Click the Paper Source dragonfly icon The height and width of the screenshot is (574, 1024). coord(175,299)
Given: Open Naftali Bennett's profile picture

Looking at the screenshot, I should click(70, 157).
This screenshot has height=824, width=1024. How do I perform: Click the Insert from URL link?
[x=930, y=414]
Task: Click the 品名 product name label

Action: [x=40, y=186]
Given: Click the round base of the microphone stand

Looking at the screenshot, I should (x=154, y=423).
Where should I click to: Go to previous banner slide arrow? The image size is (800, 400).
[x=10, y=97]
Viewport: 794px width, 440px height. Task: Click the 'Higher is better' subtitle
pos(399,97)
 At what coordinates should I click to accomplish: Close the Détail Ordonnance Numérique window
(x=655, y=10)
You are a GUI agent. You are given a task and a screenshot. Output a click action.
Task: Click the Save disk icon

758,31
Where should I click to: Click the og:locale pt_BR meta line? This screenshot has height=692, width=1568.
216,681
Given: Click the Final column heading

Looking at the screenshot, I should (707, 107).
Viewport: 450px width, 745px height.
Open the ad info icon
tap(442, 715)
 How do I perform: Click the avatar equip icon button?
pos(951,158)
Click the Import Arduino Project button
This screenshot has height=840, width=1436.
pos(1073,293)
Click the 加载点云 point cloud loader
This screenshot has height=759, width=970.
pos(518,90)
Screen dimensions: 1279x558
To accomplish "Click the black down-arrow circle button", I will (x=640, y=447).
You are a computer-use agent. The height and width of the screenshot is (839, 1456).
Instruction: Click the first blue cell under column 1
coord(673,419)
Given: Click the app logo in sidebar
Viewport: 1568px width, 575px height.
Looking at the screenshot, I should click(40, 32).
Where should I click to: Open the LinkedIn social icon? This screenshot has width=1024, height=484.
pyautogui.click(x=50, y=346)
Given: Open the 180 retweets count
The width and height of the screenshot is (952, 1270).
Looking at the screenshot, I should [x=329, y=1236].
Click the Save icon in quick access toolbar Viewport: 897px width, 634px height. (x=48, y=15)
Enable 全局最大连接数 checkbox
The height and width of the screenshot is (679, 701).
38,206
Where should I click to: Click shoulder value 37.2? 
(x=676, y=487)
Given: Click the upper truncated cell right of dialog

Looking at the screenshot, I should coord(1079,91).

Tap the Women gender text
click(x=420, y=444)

## Exercise
Give back the entries exactly, so that each line matches the original.

## Final answer
Click the Paper Source dragonfly icon The height and width of the screenshot is (574, 1024). coord(175,299)
Given: Open Naftali Bennett's profile picture

Looking at the screenshot, I should click(70, 157).
This screenshot has height=824, width=1024. How do I perform: Click the Insert from URL link?
[x=930, y=414]
Task: Click the 品名 product name label

Action: [x=40, y=186]
Given: Click the round base of the microphone stand

Looking at the screenshot, I should (x=154, y=423).
Where should I click to: Go to previous banner slide arrow? The image size is (800, 400).
[x=10, y=97]
Viewport: 794px width, 440px height. Task: Click the 'Higher is better' subtitle
pos(399,97)
 At what coordinates should I click to accomplish: Close the Détail Ordonnance Numérique window
(x=655, y=10)
You are a GUI agent. You are given a task and a screenshot. Output a click action.
Task: Click the Save disk icon

758,31
Where should I click to: Click the og:locale pt_BR meta line? This screenshot has height=692, width=1568.
216,681
Given: Click the Final column heading

Looking at the screenshot, I should (707, 107).
Viewport: 450px width, 745px height.
Open the ad info icon
tap(442, 715)
 How do I perform: Click the avatar equip icon button?
pos(951,158)
Click the Import Arduino Project button
This screenshot has height=840, width=1436.
pos(1073,293)
Click the 加载点云 point cloud loader
This screenshot has height=759, width=970.
pos(518,90)
Screen dimensions: 1279x558
To accomplish "Click the black down-arrow circle button", I will (x=640, y=447).
You are a computer-use agent. The height and width of the screenshot is (839, 1456).
Instruction: Click the first blue cell under column 1
coord(673,419)
Given: Click the app logo in sidebar
Viewport: 1568px width, 575px height.
Looking at the screenshot, I should click(40, 32).
Where should I click to: Open the LinkedIn social icon? This screenshot has width=1024, height=484.
pyautogui.click(x=50, y=346)
Given: Open the 180 retweets count
The width and height of the screenshot is (952, 1270).
Looking at the screenshot, I should [x=329, y=1236].
Click the Save icon in quick access toolbar Viewport: 897px width, 634px height. (x=48, y=15)
Enable 全局最大连接数 checkbox
The height and width of the screenshot is (679, 701).
38,206
Where should I click to: Click shoulder value 37.2? 
(x=676, y=487)
Given: Click the upper truncated cell right of dialog

Looking at the screenshot, I should coord(1079,91).

Tap the Women gender text
click(x=420, y=444)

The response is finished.